= Beginning of Section =

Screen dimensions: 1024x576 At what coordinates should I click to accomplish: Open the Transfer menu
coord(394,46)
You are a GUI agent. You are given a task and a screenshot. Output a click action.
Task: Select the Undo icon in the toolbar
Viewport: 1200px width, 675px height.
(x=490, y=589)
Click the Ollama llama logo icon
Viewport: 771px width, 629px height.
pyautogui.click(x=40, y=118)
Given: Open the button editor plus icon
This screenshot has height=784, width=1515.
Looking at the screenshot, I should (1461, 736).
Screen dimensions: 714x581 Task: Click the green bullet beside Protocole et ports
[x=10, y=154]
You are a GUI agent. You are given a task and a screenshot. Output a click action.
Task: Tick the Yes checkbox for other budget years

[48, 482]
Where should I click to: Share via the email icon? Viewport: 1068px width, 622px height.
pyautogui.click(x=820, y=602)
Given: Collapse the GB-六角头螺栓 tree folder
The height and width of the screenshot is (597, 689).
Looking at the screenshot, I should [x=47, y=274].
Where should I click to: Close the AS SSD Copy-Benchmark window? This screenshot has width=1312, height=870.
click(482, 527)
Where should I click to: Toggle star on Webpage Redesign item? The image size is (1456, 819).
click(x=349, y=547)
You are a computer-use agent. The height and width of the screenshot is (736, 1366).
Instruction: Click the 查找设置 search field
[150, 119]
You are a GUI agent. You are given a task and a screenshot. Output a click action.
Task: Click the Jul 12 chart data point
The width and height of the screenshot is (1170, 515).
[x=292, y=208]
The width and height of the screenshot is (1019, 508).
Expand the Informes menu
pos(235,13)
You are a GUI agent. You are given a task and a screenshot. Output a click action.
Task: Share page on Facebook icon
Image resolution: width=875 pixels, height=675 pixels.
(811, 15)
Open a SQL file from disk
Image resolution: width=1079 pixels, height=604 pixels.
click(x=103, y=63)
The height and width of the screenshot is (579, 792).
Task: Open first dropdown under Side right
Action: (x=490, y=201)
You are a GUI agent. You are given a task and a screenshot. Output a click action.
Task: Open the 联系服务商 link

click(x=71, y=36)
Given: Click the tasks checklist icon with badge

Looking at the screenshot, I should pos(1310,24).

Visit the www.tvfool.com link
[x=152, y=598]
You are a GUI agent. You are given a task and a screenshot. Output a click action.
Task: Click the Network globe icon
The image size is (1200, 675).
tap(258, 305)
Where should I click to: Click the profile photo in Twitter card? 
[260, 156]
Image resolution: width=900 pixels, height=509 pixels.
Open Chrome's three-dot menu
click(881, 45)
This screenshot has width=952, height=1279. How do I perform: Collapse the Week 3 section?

= End of Section =

### Activity
Set down every entry again, word for word.

### Written answer
Screen dimensions: 1024x576 At what coordinates should I click to accomplish: Open the Transfer menu
coord(394,46)
You are a GUI agent. You are given a task and a screenshot. Output a click action.
Task: Select the Undo icon in the toolbar
Viewport: 1200px width, 675px height.
(x=490, y=589)
Click the Ollama llama logo icon
Viewport: 771px width, 629px height.
pyautogui.click(x=40, y=118)
Given: Open the button editor plus icon
This screenshot has height=784, width=1515.
Looking at the screenshot, I should (1461, 736).
Screen dimensions: 714x581 Task: Click the green bullet beside Protocole et ports
[x=10, y=154]
You are a GUI agent. You are given a task and a screenshot. Output a click action.
Task: Tick the Yes checkbox for other budget years

[48, 482]
Where should I click to: Share via the email icon? Viewport: 1068px width, 622px height.
pyautogui.click(x=820, y=602)
Given: Collapse the GB-六角头螺栓 tree folder
The height and width of the screenshot is (597, 689).
Looking at the screenshot, I should [x=47, y=274].
Where should I click to: Close the AS SSD Copy-Benchmark window? This screenshot has width=1312, height=870.
click(482, 527)
Where should I click to: Toggle star on Webpage Redesign item? The image size is (1456, 819).
click(x=349, y=547)
You are a computer-use agent. The height and width of the screenshot is (736, 1366).
Instruction: Click the 查找设置 search field
[150, 119]
You are a GUI agent. You are given a task and a screenshot. Output a click action.
Task: Click the Jul 12 chart data point
The width and height of the screenshot is (1170, 515).
[x=292, y=208]
The width and height of the screenshot is (1019, 508).
Expand the Informes menu
pos(235,13)
You are a GUI agent. You are given a task and a screenshot. Output a click action.
Task: Share page on Facebook icon
Image resolution: width=875 pixels, height=675 pixels.
(811, 15)
Open a SQL file from disk
Image resolution: width=1079 pixels, height=604 pixels.
click(x=103, y=63)
The height and width of the screenshot is (579, 792).
Task: Open first dropdown under Side right
Action: (x=490, y=201)
You are a GUI agent. You are given a task and a screenshot. Output a click action.
Task: Open the 联系服务商 link

click(x=71, y=36)
Given: Click the tasks checklist icon with badge

Looking at the screenshot, I should pos(1310,24).

Visit the www.tvfool.com link
[x=152, y=598]
You are a GUI agent. You are given a task and a screenshot. Output a click action.
Task: Click the Network globe icon
The image size is (1200, 675).
tap(258, 305)
Where should I click to: Click the profile photo in Twitter card? 
[260, 156]
Image resolution: width=900 pixels, height=509 pixels.
Open Chrome's three-dot menu
click(881, 45)
This screenshot has width=952, height=1279. How do I perform: Collapse the Week 3 section?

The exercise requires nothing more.